Data START

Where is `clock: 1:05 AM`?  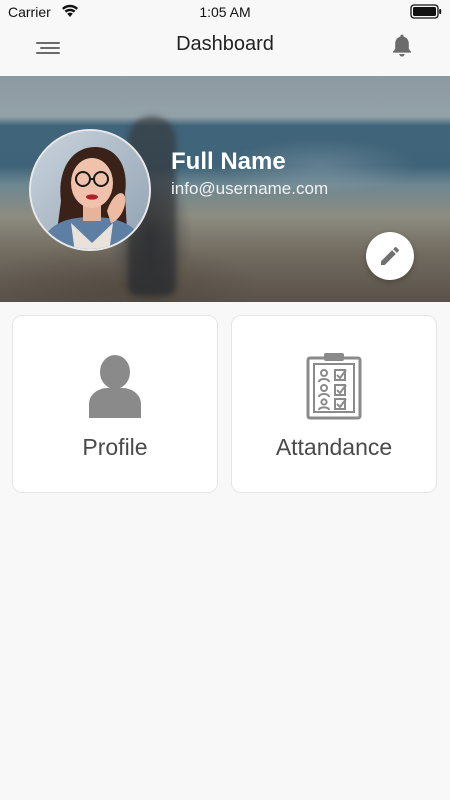 clock: 1:05 AM is located at coordinates (225, 12).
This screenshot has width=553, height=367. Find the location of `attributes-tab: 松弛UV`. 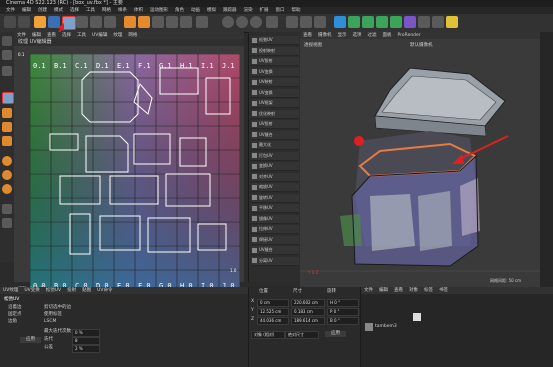

attributes-tab: 松弛UV is located at coordinates (54, 290).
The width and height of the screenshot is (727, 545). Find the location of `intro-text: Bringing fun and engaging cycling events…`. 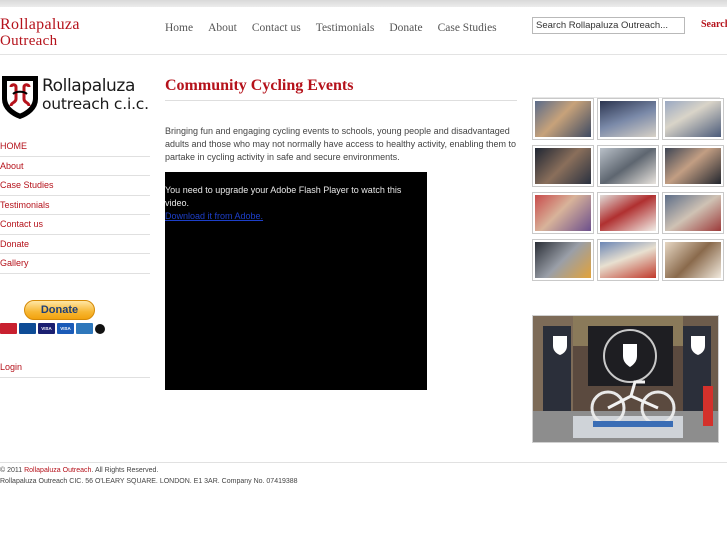

intro-text: Bringing fun and engaging cycling events… is located at coordinates (341, 144).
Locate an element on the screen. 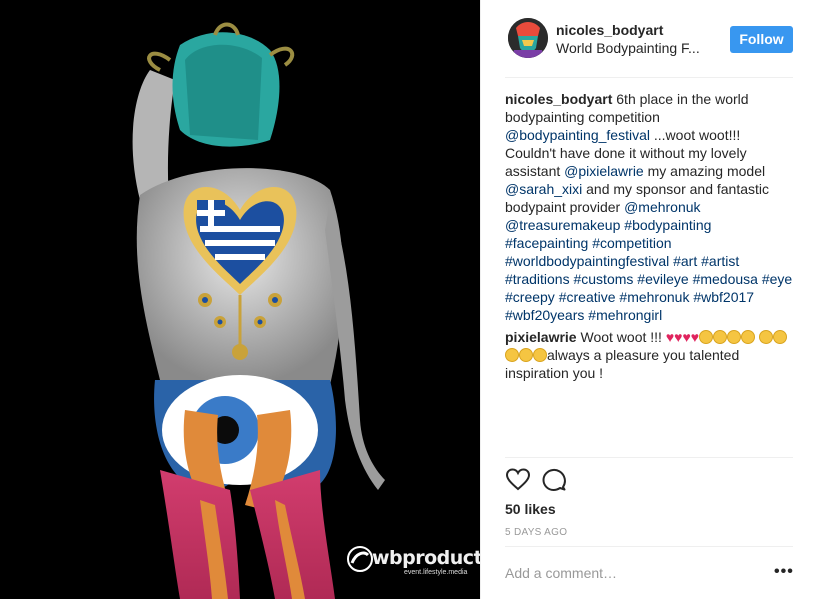 The image size is (814, 599). add-comment-input is located at coordinates (630, 573).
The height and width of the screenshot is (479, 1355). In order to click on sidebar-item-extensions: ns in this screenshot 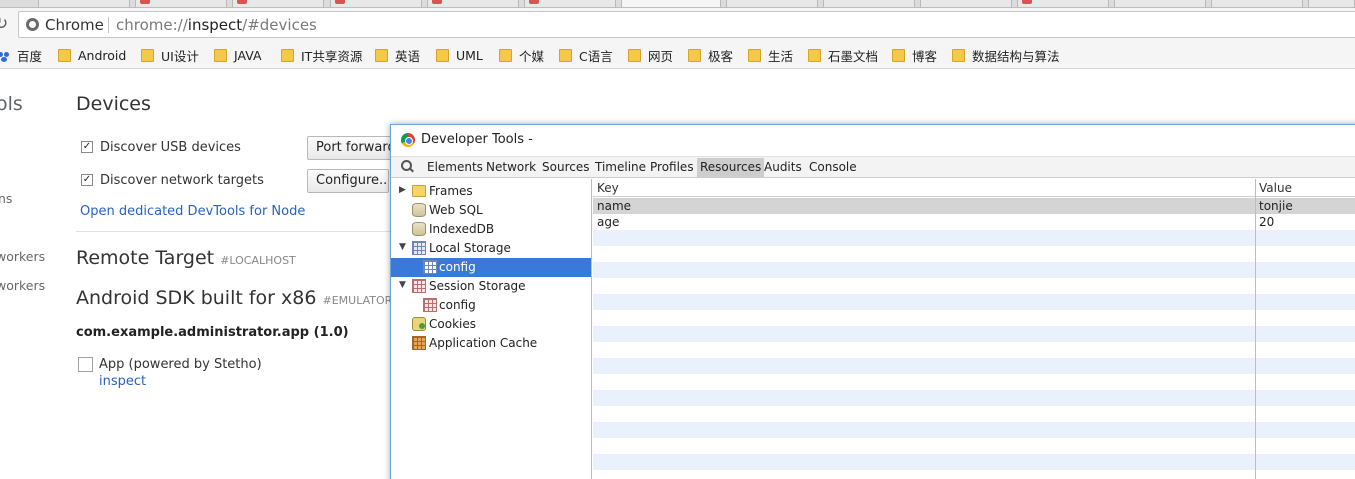, I will do `click(6, 198)`.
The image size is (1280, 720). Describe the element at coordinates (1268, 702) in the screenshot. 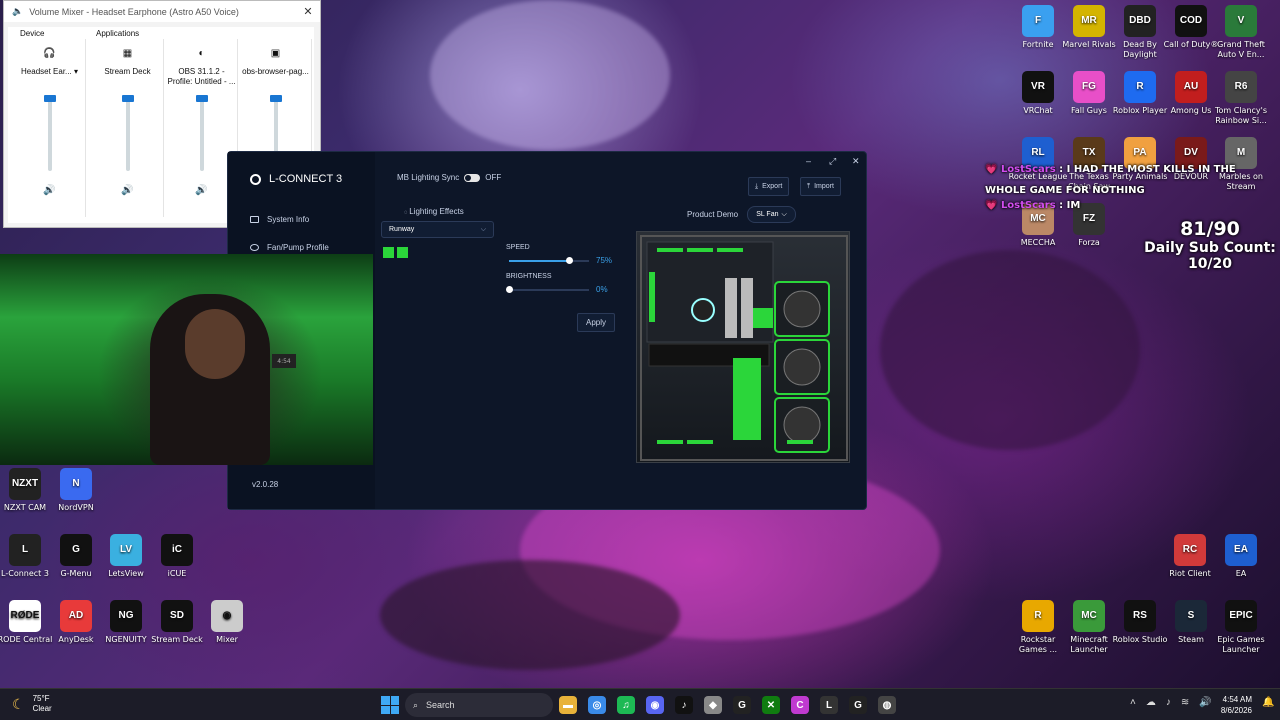

I see `notification-bell-icon: 🔔` at that location.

Data END

**Exercise:**
Turn the lines of the listing between the line containing "This screenshot has" and the line containing "attributes-tab: 松弛UV is", inclusive, into a numbered list, skipping blank lines. Leave the pictures out of your answer.

**Response area:**
1. This screenshot has width=553, height=367. Find the location of `attributes-tab: 松弛UV`. 
2. attributes-tab: 松弛UV is located at coordinates (54, 290).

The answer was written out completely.